_INSTRUCTIONS FOR THE TASK_
Every line from the one containing "Task: Select the XXXXS size cell" through the end of the listing below goes in the output, exactly and without pictures.

_SUPPLIED MATERIAL_
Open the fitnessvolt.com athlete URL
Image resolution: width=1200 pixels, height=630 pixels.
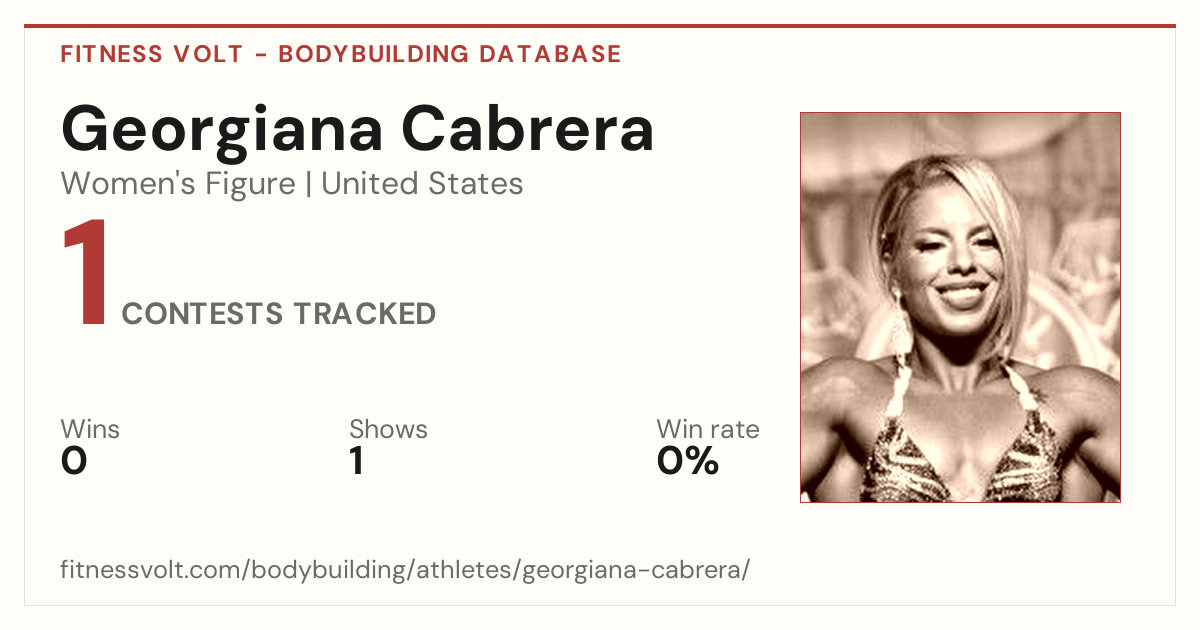coord(405,571)
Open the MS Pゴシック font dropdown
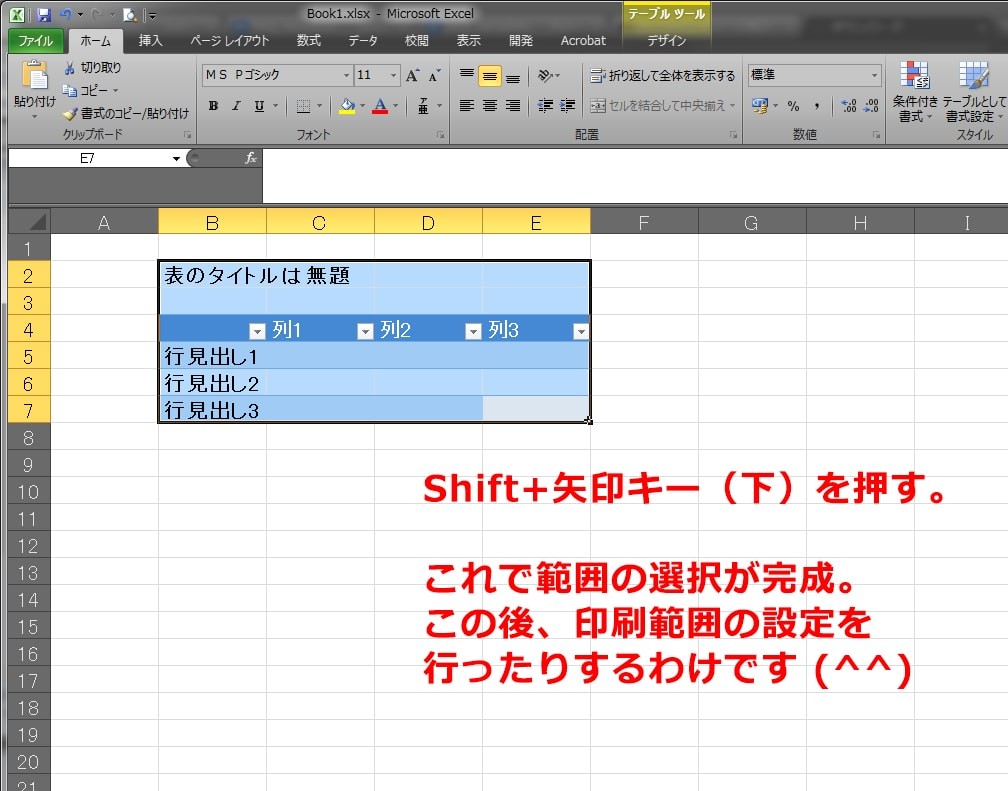This screenshot has height=791, width=1008. pos(346,75)
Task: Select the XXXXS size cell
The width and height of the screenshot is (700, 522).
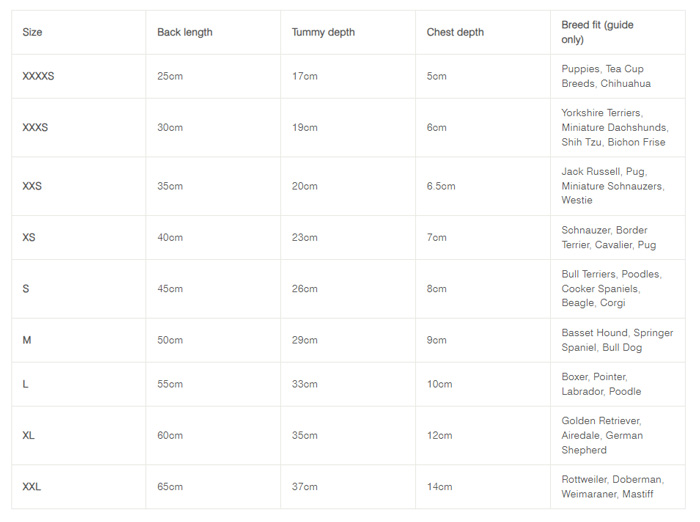Action: point(38,76)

_WRITTEN SOLUTION_
Task: Select the XXXXS size cell
The width and height of the screenshot is (700, 522).
Action: point(38,76)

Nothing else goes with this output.